THE PROBLEM> Every line of the records below from the line with "Open Eric April mention in Humza's comment" up to and including the line with "Given: Switch to" must be reproduced exactly, and no line outside that range.

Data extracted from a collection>
□ □ □

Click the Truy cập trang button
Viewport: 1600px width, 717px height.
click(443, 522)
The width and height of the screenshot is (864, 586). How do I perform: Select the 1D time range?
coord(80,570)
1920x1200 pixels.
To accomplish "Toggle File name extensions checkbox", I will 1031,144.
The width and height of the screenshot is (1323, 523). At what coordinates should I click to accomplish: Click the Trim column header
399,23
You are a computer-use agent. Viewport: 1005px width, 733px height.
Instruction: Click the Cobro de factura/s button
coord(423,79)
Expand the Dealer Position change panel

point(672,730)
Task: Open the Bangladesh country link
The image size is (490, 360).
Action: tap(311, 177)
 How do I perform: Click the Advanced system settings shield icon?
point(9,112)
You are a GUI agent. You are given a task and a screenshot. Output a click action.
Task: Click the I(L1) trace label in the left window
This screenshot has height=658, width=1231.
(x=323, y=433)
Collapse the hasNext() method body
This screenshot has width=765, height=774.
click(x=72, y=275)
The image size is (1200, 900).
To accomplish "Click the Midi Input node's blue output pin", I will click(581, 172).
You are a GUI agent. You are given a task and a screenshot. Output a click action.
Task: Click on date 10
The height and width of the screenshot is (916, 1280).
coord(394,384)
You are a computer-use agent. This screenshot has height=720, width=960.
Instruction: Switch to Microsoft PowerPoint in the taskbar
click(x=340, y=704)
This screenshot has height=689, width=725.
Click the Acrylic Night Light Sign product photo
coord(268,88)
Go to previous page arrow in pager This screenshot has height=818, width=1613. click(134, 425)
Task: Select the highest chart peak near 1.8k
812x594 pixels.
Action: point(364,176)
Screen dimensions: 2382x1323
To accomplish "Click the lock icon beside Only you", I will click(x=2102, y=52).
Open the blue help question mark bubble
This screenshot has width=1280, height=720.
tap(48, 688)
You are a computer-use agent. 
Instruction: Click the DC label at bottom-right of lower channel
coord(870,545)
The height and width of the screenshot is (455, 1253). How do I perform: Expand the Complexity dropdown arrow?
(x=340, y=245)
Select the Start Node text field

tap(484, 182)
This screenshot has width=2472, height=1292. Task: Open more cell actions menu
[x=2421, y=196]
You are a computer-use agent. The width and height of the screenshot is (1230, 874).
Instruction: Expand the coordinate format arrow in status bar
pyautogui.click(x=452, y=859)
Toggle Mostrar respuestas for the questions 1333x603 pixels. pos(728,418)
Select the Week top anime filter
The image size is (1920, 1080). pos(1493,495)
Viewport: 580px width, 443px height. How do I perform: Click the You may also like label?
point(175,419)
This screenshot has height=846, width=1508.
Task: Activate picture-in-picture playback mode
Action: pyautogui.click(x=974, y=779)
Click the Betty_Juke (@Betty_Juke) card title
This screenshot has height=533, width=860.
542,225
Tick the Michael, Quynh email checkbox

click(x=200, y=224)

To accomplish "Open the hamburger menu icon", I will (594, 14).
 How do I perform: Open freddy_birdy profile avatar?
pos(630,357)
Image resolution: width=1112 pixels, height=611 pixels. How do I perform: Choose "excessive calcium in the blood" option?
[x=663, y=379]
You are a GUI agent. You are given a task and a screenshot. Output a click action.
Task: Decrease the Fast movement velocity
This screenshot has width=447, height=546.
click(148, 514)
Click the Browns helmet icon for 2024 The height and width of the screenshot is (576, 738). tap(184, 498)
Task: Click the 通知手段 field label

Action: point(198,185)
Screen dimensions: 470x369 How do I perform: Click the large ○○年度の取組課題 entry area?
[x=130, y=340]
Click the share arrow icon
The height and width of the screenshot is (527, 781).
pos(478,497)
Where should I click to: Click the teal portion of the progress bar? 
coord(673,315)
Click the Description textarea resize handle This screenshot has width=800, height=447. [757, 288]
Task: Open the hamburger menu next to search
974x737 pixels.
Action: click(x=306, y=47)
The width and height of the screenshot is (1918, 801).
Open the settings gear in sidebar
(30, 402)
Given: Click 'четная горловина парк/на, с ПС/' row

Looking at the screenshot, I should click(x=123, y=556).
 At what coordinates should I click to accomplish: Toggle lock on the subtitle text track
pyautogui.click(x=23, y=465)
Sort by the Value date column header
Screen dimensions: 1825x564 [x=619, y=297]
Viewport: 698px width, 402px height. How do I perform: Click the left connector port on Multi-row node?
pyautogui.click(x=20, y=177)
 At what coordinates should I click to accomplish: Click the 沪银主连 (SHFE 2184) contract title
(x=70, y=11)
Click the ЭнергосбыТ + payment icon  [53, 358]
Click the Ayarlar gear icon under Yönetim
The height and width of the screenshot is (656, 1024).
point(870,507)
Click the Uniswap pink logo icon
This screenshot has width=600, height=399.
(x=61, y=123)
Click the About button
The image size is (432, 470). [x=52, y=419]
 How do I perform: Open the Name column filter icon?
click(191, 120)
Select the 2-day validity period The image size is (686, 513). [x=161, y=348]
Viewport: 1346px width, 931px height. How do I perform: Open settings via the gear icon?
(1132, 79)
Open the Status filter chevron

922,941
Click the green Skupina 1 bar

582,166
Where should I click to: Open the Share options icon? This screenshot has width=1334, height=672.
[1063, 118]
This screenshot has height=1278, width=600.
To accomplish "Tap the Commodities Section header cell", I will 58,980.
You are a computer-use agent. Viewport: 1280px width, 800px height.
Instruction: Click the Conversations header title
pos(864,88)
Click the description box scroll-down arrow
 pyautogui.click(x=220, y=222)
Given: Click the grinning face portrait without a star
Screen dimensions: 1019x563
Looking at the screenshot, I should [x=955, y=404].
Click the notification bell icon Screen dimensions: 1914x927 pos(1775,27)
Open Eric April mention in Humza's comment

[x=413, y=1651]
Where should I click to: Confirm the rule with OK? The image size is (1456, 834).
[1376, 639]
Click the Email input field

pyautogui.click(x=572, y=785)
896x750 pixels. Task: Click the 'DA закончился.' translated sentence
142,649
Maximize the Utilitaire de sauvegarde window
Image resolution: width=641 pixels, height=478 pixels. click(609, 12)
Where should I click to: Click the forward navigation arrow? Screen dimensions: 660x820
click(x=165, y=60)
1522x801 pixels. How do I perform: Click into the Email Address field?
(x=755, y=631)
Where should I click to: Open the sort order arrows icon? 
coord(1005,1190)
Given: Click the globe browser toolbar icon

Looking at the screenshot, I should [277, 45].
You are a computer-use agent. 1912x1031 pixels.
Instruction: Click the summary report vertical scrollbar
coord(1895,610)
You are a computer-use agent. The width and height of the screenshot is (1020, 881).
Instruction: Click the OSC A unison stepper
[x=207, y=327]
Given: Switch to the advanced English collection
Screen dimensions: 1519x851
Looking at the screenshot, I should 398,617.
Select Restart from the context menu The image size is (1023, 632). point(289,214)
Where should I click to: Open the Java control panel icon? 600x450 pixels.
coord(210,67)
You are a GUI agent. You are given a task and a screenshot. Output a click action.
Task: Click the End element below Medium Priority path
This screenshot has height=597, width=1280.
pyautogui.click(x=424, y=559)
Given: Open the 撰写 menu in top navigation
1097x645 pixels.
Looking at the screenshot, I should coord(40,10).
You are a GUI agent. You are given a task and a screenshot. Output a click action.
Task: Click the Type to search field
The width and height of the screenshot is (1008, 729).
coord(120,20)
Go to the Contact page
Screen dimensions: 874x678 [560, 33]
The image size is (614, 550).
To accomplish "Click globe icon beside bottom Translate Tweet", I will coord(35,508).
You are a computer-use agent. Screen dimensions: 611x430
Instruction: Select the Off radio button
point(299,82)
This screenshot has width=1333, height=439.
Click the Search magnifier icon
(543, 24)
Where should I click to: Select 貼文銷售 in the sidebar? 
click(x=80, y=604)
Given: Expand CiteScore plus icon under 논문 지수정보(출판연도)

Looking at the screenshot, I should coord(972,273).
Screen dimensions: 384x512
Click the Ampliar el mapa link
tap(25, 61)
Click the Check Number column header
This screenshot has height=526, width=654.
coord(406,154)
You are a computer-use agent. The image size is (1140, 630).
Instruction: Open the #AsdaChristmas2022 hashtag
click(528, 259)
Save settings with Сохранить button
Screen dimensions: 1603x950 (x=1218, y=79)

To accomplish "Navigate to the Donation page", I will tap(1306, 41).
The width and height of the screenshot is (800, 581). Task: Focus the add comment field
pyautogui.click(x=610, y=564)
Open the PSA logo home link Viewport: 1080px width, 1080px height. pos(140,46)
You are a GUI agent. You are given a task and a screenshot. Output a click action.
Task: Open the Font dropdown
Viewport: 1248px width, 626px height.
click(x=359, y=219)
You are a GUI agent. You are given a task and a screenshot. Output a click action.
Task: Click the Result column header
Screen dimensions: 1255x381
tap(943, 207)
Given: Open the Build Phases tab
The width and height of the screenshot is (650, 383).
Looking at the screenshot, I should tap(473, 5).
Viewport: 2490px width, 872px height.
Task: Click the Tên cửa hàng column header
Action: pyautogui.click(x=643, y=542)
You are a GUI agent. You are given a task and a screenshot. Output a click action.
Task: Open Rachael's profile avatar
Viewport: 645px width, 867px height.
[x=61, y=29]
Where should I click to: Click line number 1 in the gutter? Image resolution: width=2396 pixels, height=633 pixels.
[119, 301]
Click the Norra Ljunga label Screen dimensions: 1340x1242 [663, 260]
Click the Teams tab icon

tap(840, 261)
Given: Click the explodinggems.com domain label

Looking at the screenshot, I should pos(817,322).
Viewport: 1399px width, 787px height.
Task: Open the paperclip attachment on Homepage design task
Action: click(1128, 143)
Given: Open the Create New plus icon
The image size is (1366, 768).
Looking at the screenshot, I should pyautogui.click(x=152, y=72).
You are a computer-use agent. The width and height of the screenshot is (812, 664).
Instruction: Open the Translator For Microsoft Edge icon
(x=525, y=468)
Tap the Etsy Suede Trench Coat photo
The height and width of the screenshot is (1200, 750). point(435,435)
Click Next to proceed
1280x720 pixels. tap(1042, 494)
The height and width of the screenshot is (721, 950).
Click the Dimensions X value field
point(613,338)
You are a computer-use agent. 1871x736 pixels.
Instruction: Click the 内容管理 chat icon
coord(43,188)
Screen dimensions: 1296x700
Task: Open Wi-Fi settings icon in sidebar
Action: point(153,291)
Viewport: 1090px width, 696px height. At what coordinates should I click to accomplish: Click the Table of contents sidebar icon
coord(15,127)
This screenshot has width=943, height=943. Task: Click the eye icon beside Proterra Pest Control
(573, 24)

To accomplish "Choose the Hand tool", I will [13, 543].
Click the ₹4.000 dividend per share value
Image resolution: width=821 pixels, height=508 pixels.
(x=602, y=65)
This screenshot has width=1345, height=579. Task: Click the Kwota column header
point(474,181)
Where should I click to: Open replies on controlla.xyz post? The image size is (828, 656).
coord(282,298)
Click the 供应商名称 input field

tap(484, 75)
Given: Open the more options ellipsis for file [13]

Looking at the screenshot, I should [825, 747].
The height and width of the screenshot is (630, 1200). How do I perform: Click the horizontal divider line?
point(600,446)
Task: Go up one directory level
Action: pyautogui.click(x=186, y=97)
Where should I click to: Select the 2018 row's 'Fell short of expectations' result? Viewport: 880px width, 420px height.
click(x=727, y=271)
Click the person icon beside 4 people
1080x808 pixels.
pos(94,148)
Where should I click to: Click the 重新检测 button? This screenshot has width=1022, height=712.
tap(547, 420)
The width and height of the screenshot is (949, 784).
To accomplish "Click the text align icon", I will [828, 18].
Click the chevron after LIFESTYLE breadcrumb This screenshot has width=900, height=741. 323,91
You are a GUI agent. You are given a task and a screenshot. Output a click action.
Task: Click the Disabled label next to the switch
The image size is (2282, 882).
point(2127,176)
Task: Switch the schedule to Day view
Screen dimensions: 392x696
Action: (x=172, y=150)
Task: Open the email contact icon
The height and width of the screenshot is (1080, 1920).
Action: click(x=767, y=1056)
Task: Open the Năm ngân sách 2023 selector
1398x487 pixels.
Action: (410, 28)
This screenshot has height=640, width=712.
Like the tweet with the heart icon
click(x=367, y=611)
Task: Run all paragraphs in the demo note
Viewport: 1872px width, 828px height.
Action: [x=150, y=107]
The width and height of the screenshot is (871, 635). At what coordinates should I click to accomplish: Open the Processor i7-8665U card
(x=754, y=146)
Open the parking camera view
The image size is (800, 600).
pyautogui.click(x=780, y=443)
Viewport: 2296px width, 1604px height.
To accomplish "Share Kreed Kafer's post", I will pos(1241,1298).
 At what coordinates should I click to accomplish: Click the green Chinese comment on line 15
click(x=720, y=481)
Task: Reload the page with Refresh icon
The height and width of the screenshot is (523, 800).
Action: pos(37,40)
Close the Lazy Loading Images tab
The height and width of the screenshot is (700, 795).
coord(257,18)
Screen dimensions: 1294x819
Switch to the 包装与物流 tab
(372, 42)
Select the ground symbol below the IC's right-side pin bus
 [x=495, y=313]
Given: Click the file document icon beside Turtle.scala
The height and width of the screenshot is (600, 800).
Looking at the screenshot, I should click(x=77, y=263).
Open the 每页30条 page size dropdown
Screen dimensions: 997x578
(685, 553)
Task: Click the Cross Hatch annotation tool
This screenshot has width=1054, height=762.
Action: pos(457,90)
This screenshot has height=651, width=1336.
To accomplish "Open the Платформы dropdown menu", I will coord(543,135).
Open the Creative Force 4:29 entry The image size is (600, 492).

□ □ □

RESULT OF THIS TASK>
Open Eric April mention in Humza's comment

[x=413, y=1651]
Where should I click to: Confirm the rule with OK? The image size is (1456, 834).
[1376, 639]
Click the Email input field

pyautogui.click(x=572, y=785)
896x750 pixels. Task: Click the 'DA закончился.' translated sentence
142,649
Maximize the Utilitaire de sauvegarde window
Image resolution: width=641 pixels, height=478 pixels. click(609, 12)
Where should I click to: Click the forward navigation arrow? Screen dimensions: 660x820
click(x=165, y=60)
1522x801 pixels. How do I perform: Click into the Email Address field?
(x=755, y=631)
Where should I click to: Open the sort order arrows icon? 
coord(1005,1190)
Given: Click the globe browser toolbar icon

Looking at the screenshot, I should [277, 45].
You are a computer-use agent. 1912x1031 pixels.
Instruction: Click the summary report vertical scrollbar
coord(1895,610)
You are a computer-use agent. The width and height of the screenshot is (1020, 881).
Instruction: Click the OSC A unison stepper
[x=207, y=327]
Given: Switch to the advanced English collection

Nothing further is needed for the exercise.